Most of the policies that Japan adopted between 1852 and 1945 were motivated by the concept of ‘manifest democracy’, whereby the country was afraid of suffering the same fate as China. Japan’s entry into the World War II is directly connected to the Sino-Japanese War and the preceding Marco Polo battle. Consequently, Japan’s foray into China is closely connected to its subsequent involvement in the World War II. Japan first attacked China in 1953, because prior to 1852, Japan had remained as an isolated country with no outside contact with the rest of the world (Skrzypczak 22).

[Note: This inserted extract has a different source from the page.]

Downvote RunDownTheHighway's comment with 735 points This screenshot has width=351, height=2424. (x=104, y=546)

Japan’s state of isolation changed when Commodore Matthew sailed into Tokyo and demanded the country to open it borders as requested by President Fillmore of the United States. The popular view within the ruling Shogun Dynasty was that Japan would suffer the same fate of colonization like the one China had encountered in the nineteenth century. In addition, the Japanese were constantly overpowered by the Western powers in terms of both systems of government and technology. To assert its imperialistic powers in Asia, Japan first attacked the Korean Peninsula and then started making a play for China. China retaliated with an attack on Japanese forces but this attempt ended in a humiliating defeat for China. Subsequently, Japan realized it had the military upper hand within the region.
Now that Japan was the dominant nation in Asia, the country found itself contending for territory with other global super powers including Russia. By the time the World War II started, Japan had already taken up more than it could handle when it came face to face with the American Army. Japan’s attack on Pearl Harbor was the country’s way of trying to bring the conflict to a speedy end because the country realized that it was disadvantaged (Skrzypczak 66).

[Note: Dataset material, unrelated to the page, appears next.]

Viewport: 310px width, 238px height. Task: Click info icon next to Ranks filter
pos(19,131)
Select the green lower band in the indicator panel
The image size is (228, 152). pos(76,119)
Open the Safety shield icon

Japan suffered more losses than gains in the World War II. First, the dropping of two atomic bombs on its territory had a debilitating effect on the country’s social and economic welfare. Economically, the country had already depleted its resources even before the World War II ended. On the other hand, there was growing opposition against the ruling elite and their war agendas. Eventually, the use of Kamikaze pilots in the war greatly affected the public opinion about the war. Some of the social and economic effects of the World War II in Japan were felt in the country several decades after the war had ended. Eventually, World War II has a profound impact on Japan’s history because it introduced the country to the world and vice versa.
Skrzypczak, Edmund. Japan’s Modern Century. Sophia University, 1998.